FD $48.00 -0.50 (+1.31)  Even though the markets were weak 
on Thursday due to concerns over Greenspan's future actions 
involving rates, FD only lost -$0.50.  Sales figures for the 
major retailers were released on Thursday.  FD reported that 
its total sales for April were up 12.9% over that of last 
year's sales.  Some more good news, same store sales increased 
1.5%, ahead of the previously expected 1% decline.  FD will 
announce its earning on May 12th.  Before opening any new 
positions, wait for the FD to resume its upward trek.  Don't 
try to pick the reversal point.  Let it come to you.

QCOM $216.06 -8.56 (+16.07)  Up.  Down.  Up.  Down.  What's 
next? Probably another up.  Even though trading QCOM has been 
nothing but a rocky ride in the past week, its general trend 
is up.  It is climbing higher even though there are huge day 
to day fluctuations.  We feel that QCOM still has nice chances 
of heading higher overall.  It will split is stock 2:1 on May 
11th.  Thursday's dip could be an entry point if it is followed 
by green on Friday.  (That fact that QCOM set an intraday high 
of $229.50 on Thursday before the markets sold off could be a 
sign of good things to come.)

TMX $81.00 +1.75 (+5.25)  TMX managed to set a new all time 
high on Thursday even though a scare for the bond markets 
caused the overall markets to stumble.  TMX's strength could 
be stemming from the fact that it departed from its alliance 
with Sprint.  Now, Telmex can increase its level of investment 
in the US by finding other partners.  As an example, its 
relationship with SBC Communications is expected to greatly 
increase especially since SBC has a 9.8% stake in Telmex.  
Watch for TMX to ascend higher if the markets can stabilize.

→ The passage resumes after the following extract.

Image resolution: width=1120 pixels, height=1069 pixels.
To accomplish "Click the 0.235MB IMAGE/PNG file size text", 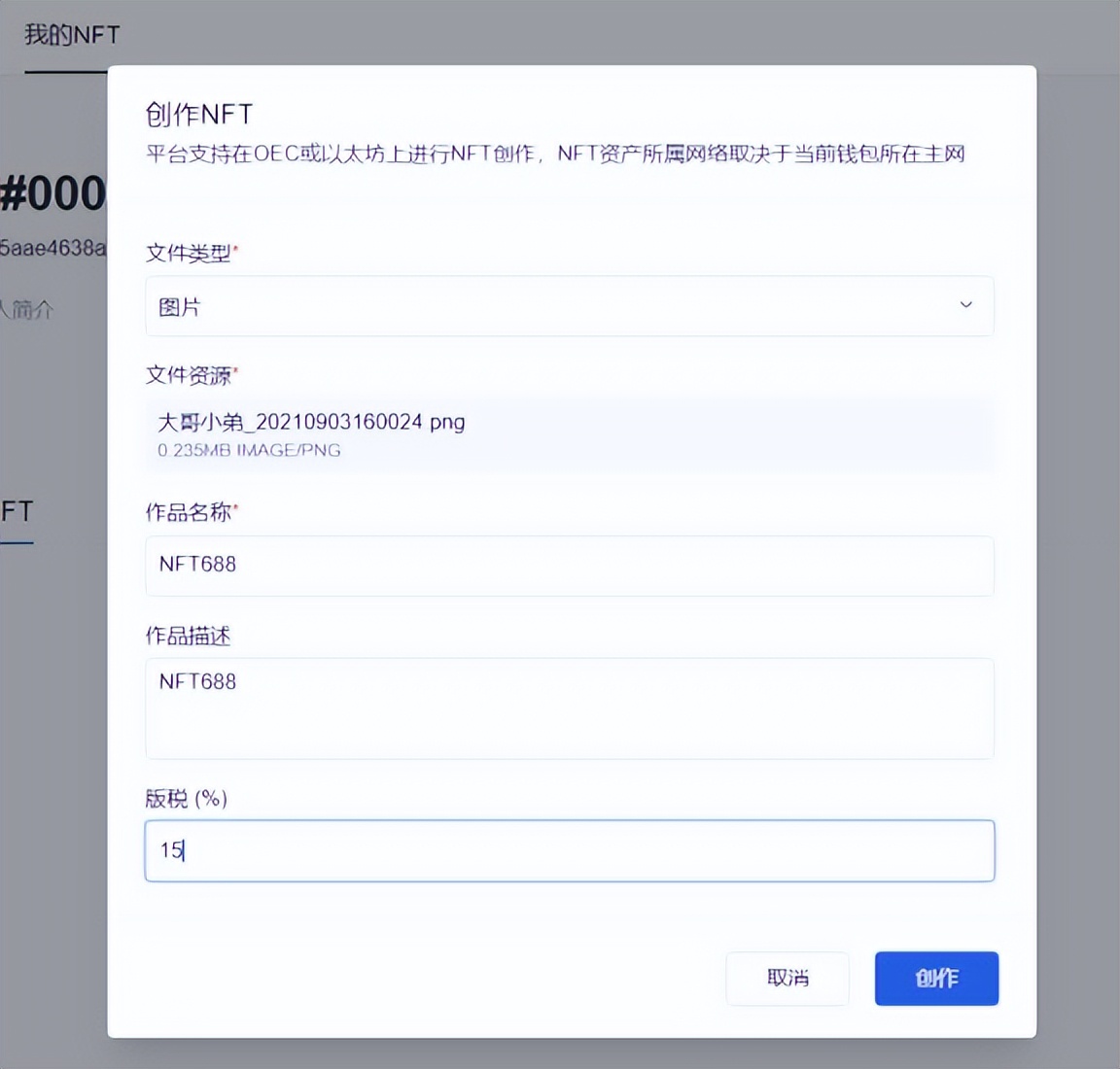I will click(x=249, y=450).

BRCM $84.88 +4.38 (+7.75)  After losing over 5 points yesterday 
morning, BRCM came right back to post a small gain on the day 
(along with the rest of the market). Today it added another 
$4.38 on nearly double its average volume. With heavyweights 
like AT&T signaling intentions to make high speed Internet 
access more widely available, this young market is ready to 
explode. BRCM is positioned to benefit from the coming growth 
because it develops and manufactures the chips that make high 
speed data transmission possible--over BOTH ordinary telephone 
lines AND cable wires. The deals currently being made by AT&T 
will help to call investor attention to companies like BRCM.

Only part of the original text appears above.